There's no magic solution to this problem-if you aren't happy it's best to say something.
And then ,stand back after lighting the blue touch paper.
It doesn't go down well.

I'm now in my tenth year of being punished by my son for not being able to look after my grandchild.
I could have over the past two two years as my father ,who required my full time care has passed.

Sago Sat 27-Dec-25 18:10:00

We had ours for just shy of a fortnight while M&D were abroad.

It was tiring but we loved it.

Coolgran65 Sat 27-Dec-25 17:26:23

Or do a swop of dropping two full days in exchange for the overnight which will no doubt involve two full days.

Purplepixie Sat 27-Dec-25 17:16:41

Just say NO. Tell that’s it’s too much. You are doing more than your fair share. Please don’t be bullied or feel guilty.

granfromafar Sat 27-Dec-25 17:14:39

Talk to them about it and say it will be too much for you. Sounds like they are taking advantage of you both and enjoying free childcare. What ages are the children?

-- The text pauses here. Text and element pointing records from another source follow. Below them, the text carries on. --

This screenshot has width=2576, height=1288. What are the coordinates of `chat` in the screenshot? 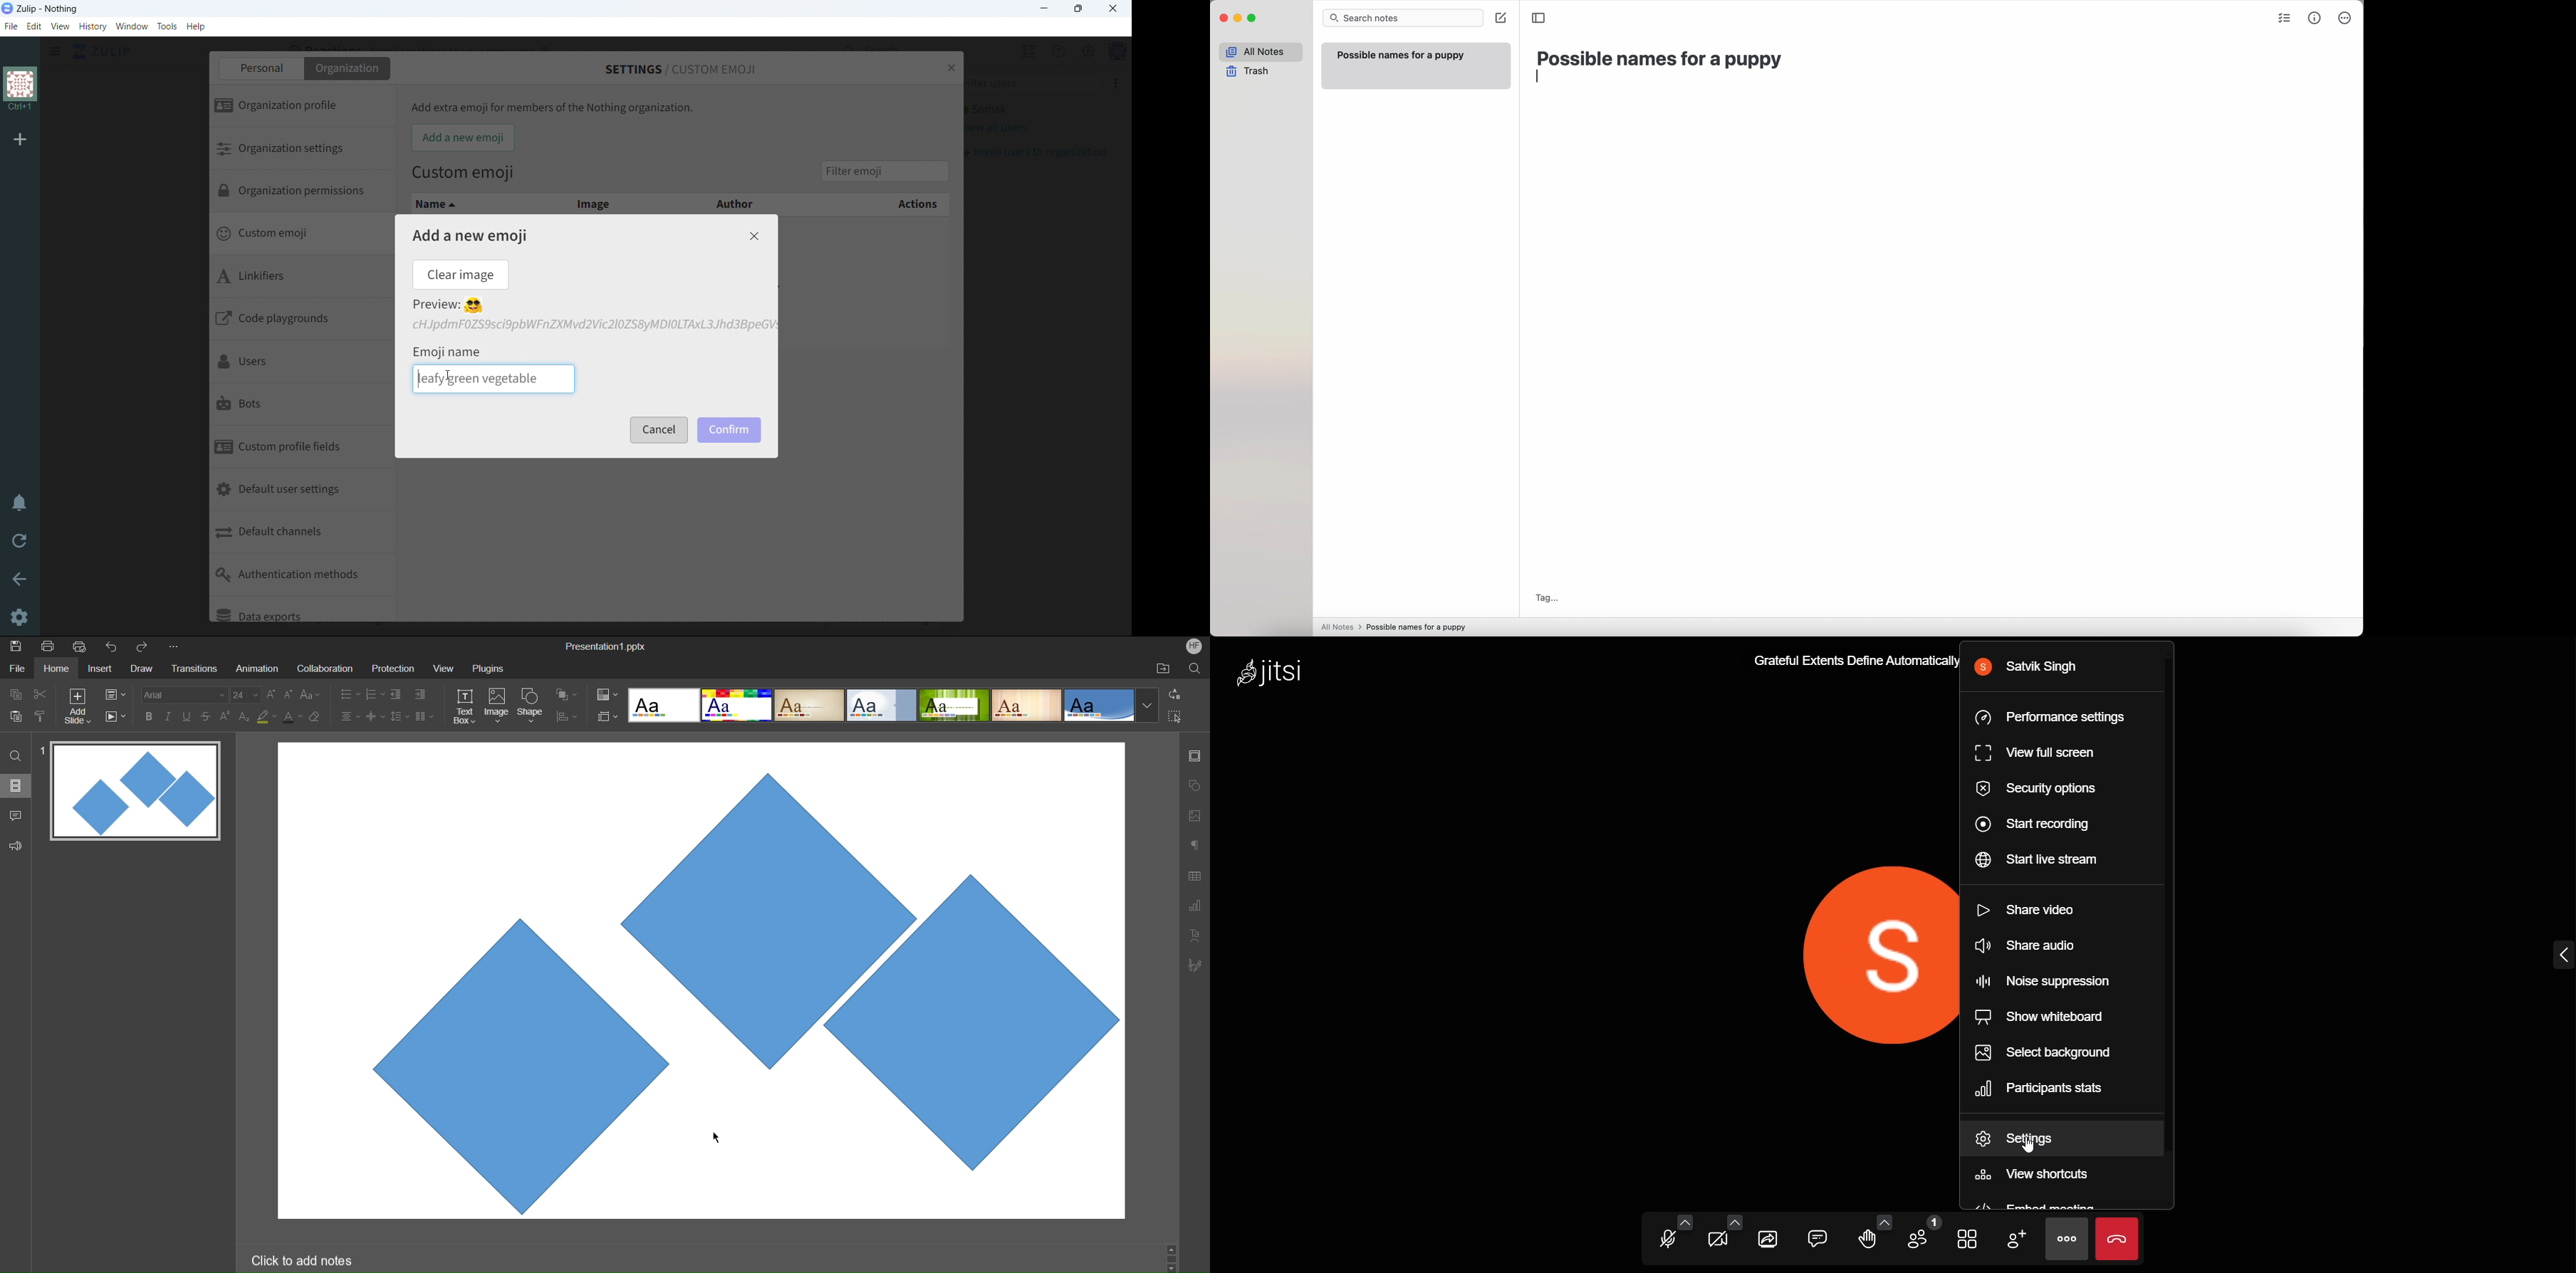 It's located at (17, 814).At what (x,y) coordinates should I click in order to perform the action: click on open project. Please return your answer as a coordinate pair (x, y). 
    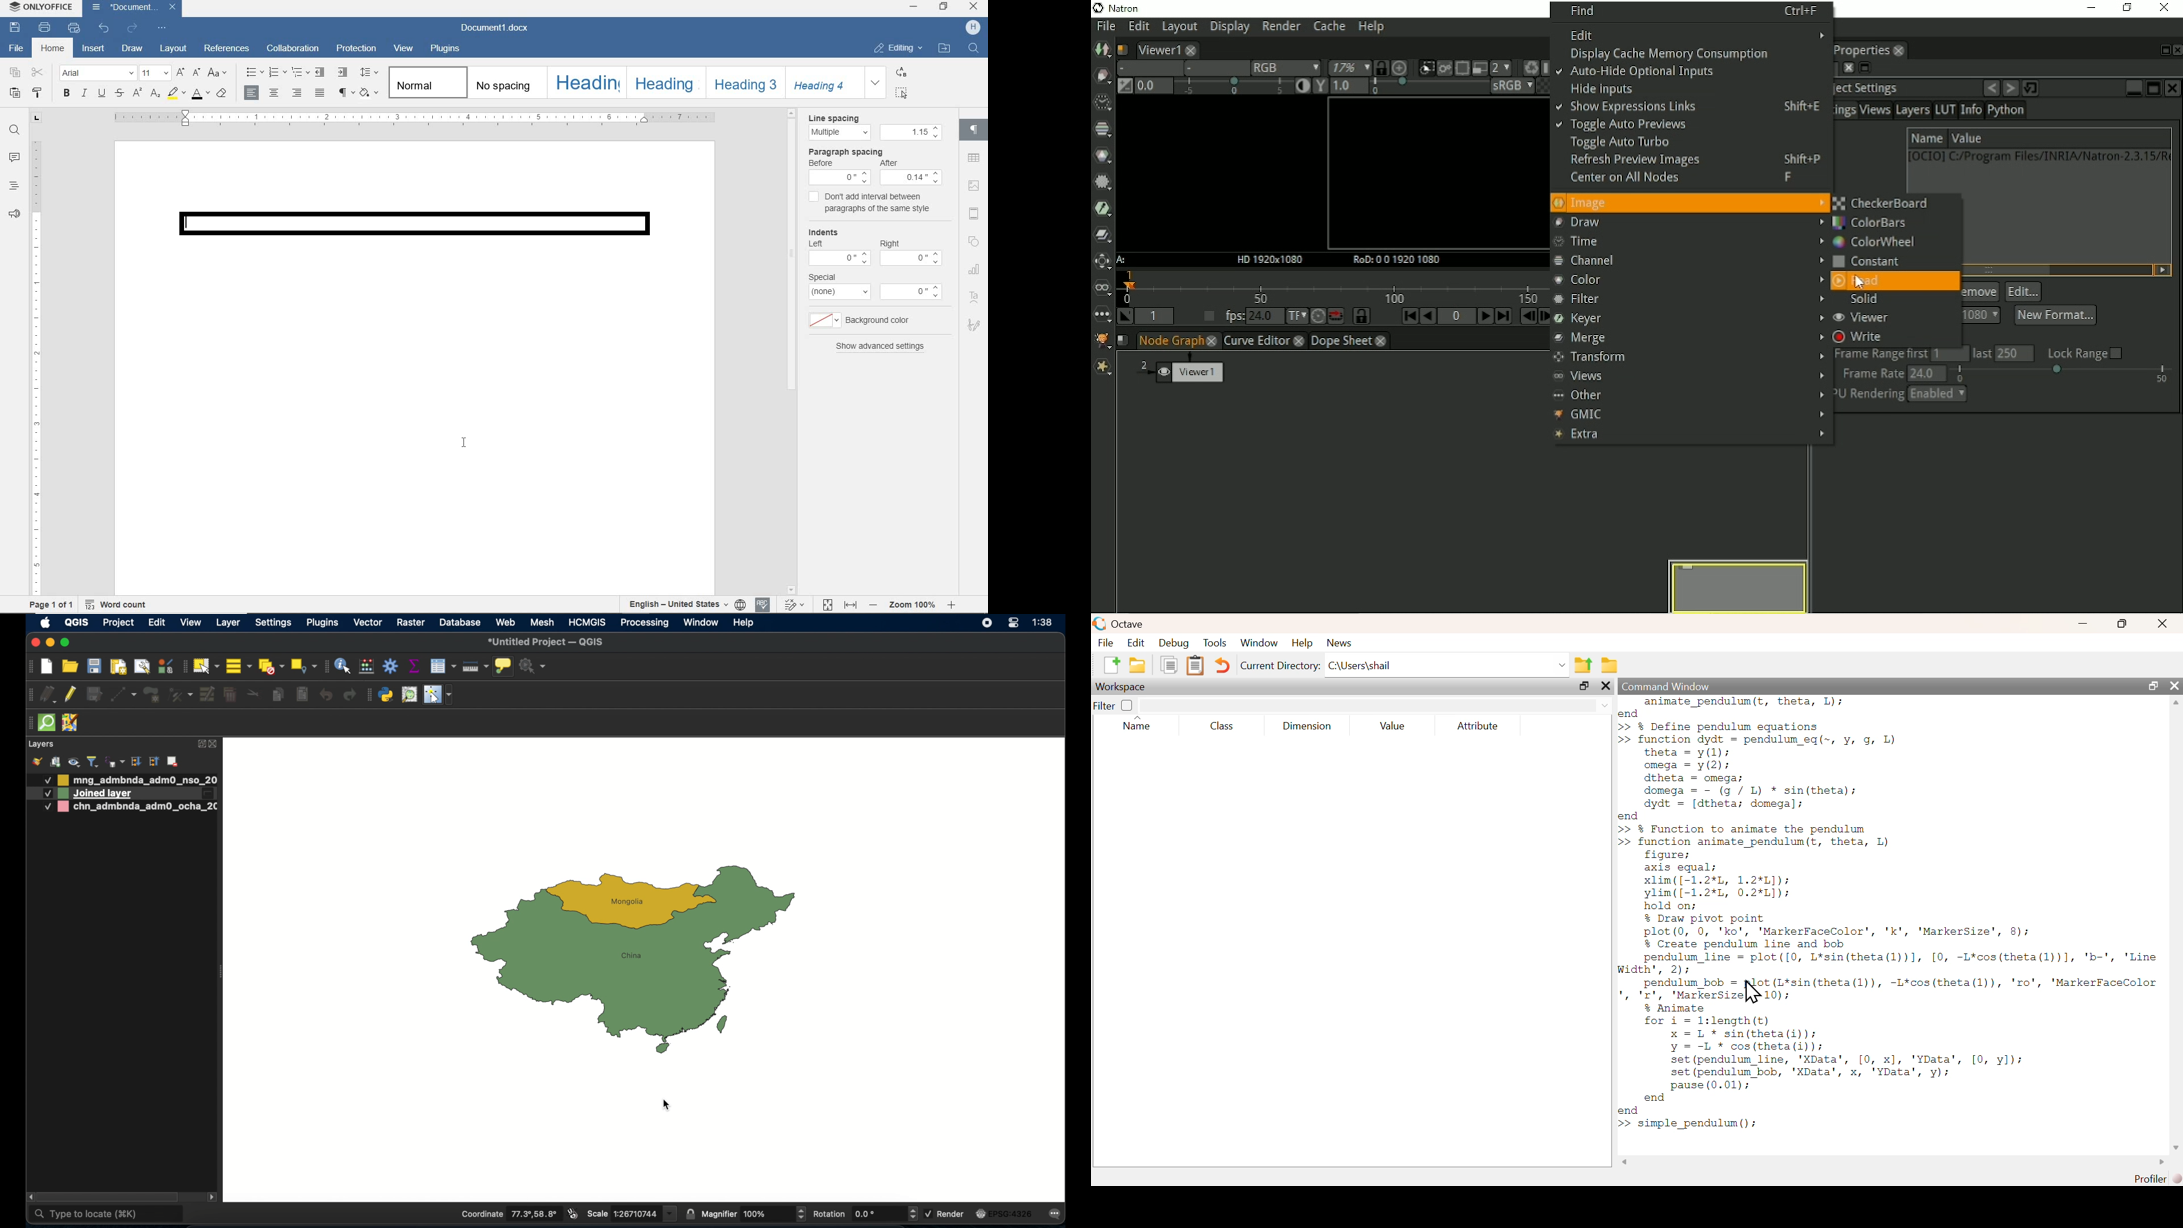
    Looking at the image, I should click on (69, 666).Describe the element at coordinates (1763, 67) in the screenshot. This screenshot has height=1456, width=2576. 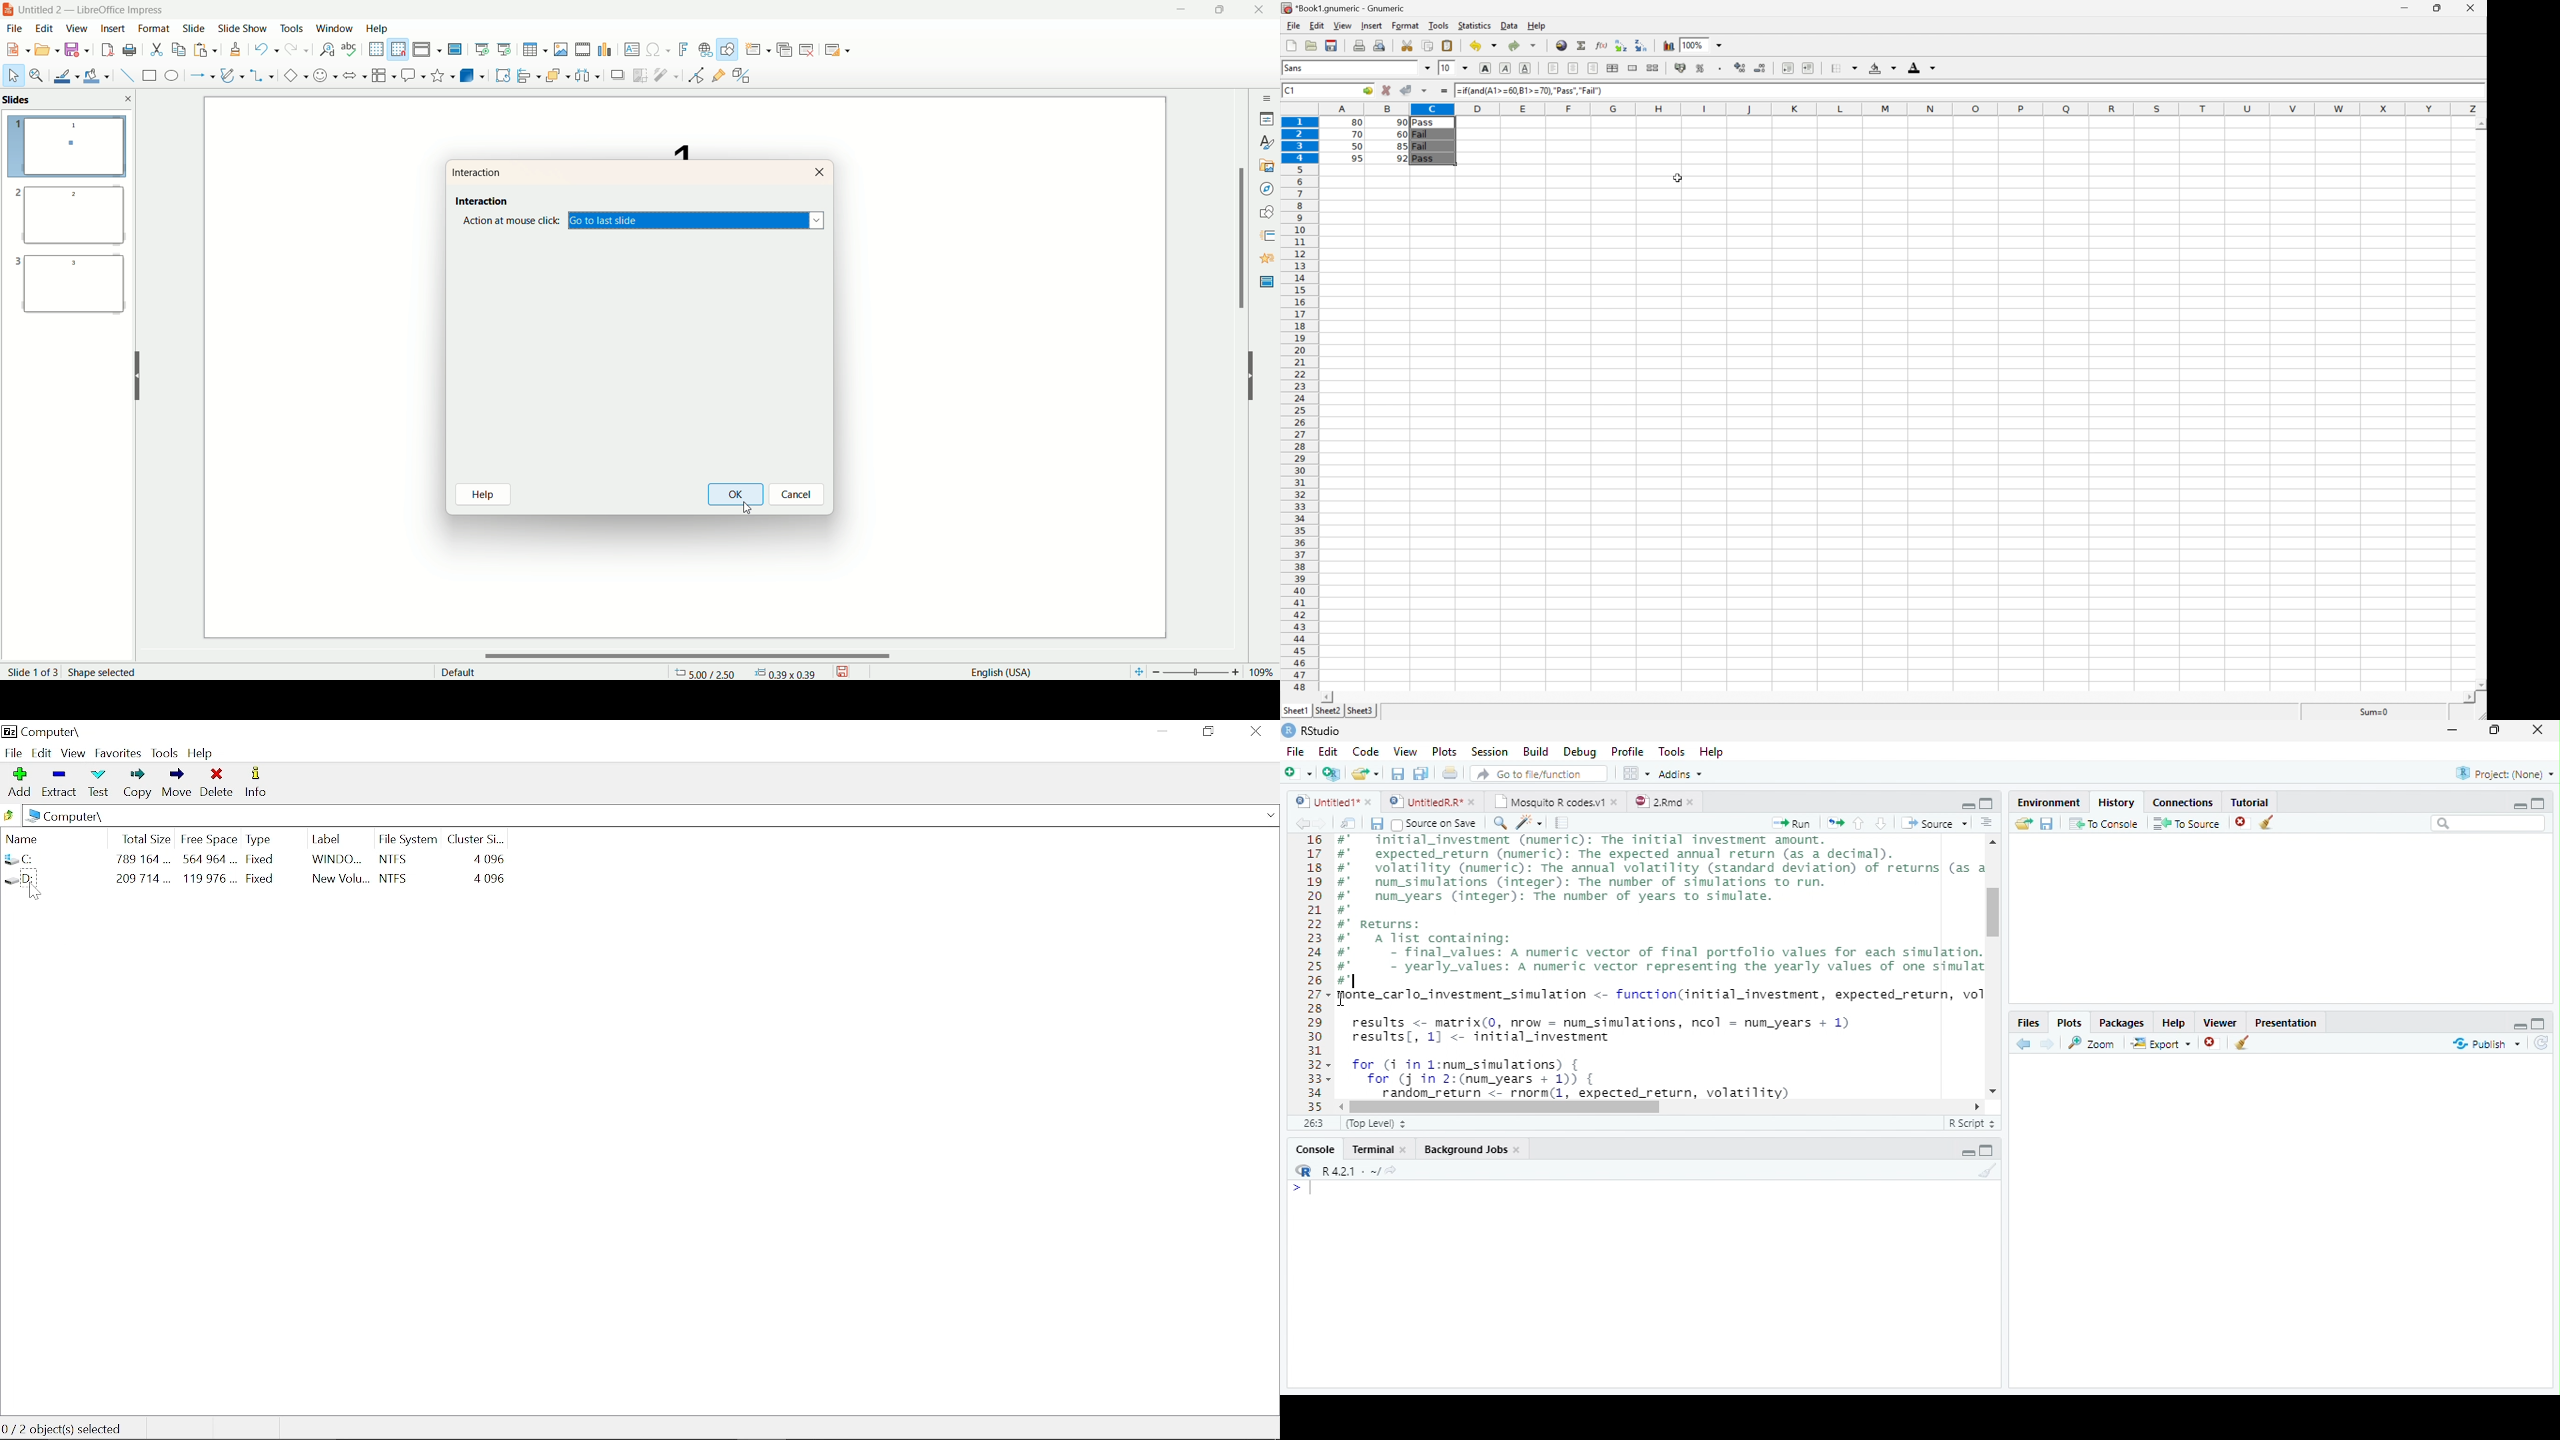
I see `Decrease the number of decimals displayed` at that location.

Shimmer Sat 27-Dec-25 17:00:06

My husband and I are late sixties, we look after our grandchildren daily both after school and one full day per week with the youngest. To be honest although we love it its very tiring. My daughter wants us to look after the children whilst she and her husband go away overnight but I am not really sure if this is too much for us. She has made me feel bad for questioning this.I feel very hurt and annoyed about it considering what we do on a daily basis.
The other grandparents don't really have much involvement at all.